What about insurance?  (see note above re travel insurance)

Remember that this is not a guided tour and that you are 100% responsible for yourself at all times.  Riding a scooter in Cambodia is dangerous.  Many travellers think scooters are just a bit of fun, and they can be, but also think about the dangers – when you were a kid and crashed your bicycle you could get hurt pretty badly, but you’ll go 5-8 times faster on the scooter!  Then there’s the other traffic… it’s a jungle out there!

On Cambodian roads you will encounter everything from a bullock cart travelling slower than walking pace, to Semi trailers doing 100 and Mini Buses flashing past at 130km/hr!

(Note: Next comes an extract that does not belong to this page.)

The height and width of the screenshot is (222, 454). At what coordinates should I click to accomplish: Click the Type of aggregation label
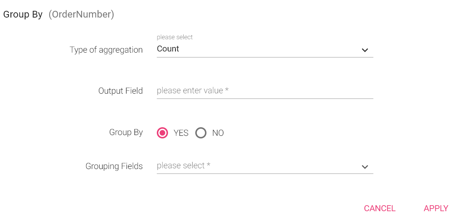tap(106, 50)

Consider getting an international medical insurance plan with evacuation to your home country.  Check out something like the Patriot International insurance program or Med Jet Assist just to name a couple.

Remember to read the fine print, many travel insurance policies have exclusions for motorcycle accidents, especially for people who dont have a motorcycle license in their home country.

How do I find others who are doing this ride? 

Check out the facebook fan page and make friends with other entrants before the ride.  And if you want to book the first couple of nights accommodation in Phnom Penh, then most of us stay on the river side precinct.  Last year we were all at the Mekong Palace Hotel, aircon rooms were $18/night for a double without windows.  You should book in advance for this one, or just walk the strip and find something nearby – lots of Guest houses in the area.  We’ll meet for breakfast at the Blue Pumpkin on the riverside at 8ish on Monday morning.  It’s on the corner of Preah Sisowath Quay and Street 144.

Do you have a facebook page?

Yes.  Check out the Ride For Cambodia Facebook Page.

Do I need any Vaccinations for Cambodia?

The USA’s Center for Disease Control says you should have some shots.  Check out what they have to say about Cambodia.